Concen-MS alerta sobre contratos de energia solar compartilhada
Consumidores relatam cobrança em duplicidade e falta de economia real na conta
24 FEV 2026 • POR Sarah Chaves • 13h50O Conselho de Consumidores de Energia Elétrica de Mato Grosso do Sul (Concen-MS) alertou moradores de Campo Grande para redobrarem a atenção antes de contratar serviços de energia solar compartilhada. A orientação ocorre após registros de cobranças em duplicidade e ausência de economia real na conta de luz, mesmo com promessa de desconto feita no momento da venda.
Um dos casos envolve uma aposentada que foi abordada por vendedores com a oferta de 10% de abatimento na fatura, sem necessidade de instalação de placas solares. A economia, segundo a proposta, seria automática e sem custos extras. Após a assinatura do contrato, porém, a consumidora passou a receber dois boletos: o da concessionária, com valor semelhante ao habitual, e outro da empresa de energia solar, de aproximadamente R$ 110. No total, a despesa mensal aumentou.
Desde setembro do ano passado, o PROCON-MS registrou ao menos sete reclamações relacionadas à empresa citada. As queixas envolvem contestação de cobranças e divergências entre o desconto anunciado e o que efetivamente consta no contrato.
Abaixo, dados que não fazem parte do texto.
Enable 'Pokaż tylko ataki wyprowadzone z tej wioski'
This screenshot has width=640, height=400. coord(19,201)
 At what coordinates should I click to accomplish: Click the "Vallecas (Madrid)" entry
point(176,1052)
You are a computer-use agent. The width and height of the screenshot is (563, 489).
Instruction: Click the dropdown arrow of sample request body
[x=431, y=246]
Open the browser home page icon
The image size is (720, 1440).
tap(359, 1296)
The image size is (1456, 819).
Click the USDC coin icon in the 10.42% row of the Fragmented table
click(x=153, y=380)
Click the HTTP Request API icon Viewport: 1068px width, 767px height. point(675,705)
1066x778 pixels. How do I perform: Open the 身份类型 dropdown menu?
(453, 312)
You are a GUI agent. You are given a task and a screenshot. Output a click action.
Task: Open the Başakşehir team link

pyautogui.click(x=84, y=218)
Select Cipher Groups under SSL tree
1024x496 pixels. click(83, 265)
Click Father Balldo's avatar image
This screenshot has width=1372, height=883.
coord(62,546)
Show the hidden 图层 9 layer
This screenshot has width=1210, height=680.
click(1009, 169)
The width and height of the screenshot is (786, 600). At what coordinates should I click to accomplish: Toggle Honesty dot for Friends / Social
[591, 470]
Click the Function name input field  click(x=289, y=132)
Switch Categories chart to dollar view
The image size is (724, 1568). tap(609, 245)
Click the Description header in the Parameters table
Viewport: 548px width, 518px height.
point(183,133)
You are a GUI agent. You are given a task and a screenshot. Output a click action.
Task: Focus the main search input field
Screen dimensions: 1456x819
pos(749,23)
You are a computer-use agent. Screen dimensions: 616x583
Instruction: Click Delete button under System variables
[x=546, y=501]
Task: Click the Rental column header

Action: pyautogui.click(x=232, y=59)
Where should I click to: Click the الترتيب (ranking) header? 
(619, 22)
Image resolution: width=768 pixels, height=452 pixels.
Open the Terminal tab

A presidente do Concen-MS, Rosimeire Costa, analisou o documento firmado no caso e explicou que o contrato prevê desconto de 10% sobre a tarifa da distribuidora, o que não significa necessariamente redução direta no valor final da conta. Segundo ela, a proteção do consumidor está no que está formalmente escrito. Se a oferta verbal não corresponder às cláusulas contratuais, é possível solicitar a rescisão.
O Concen-MS orienta que o consumidor só assine após ter acesso ao contrato completo e ler atentamente todas as cláusulas, especialmente as que tratam do cálculo do desconto, emissão de boletos e encargos adicionais. Também recomenda exigir simulação detalhada com base no histórico de consumo, para comprovar a economia prometida.
Consumidores que se sentirem prejudicados podem registrar reclamação no PROCON pelos canais oficiais ou buscar orientação junto ao Concen-MS. Caso não haja solução administrativa, o caso pode ser levado ao Judiciário para análise das cláusulas e das cobranças.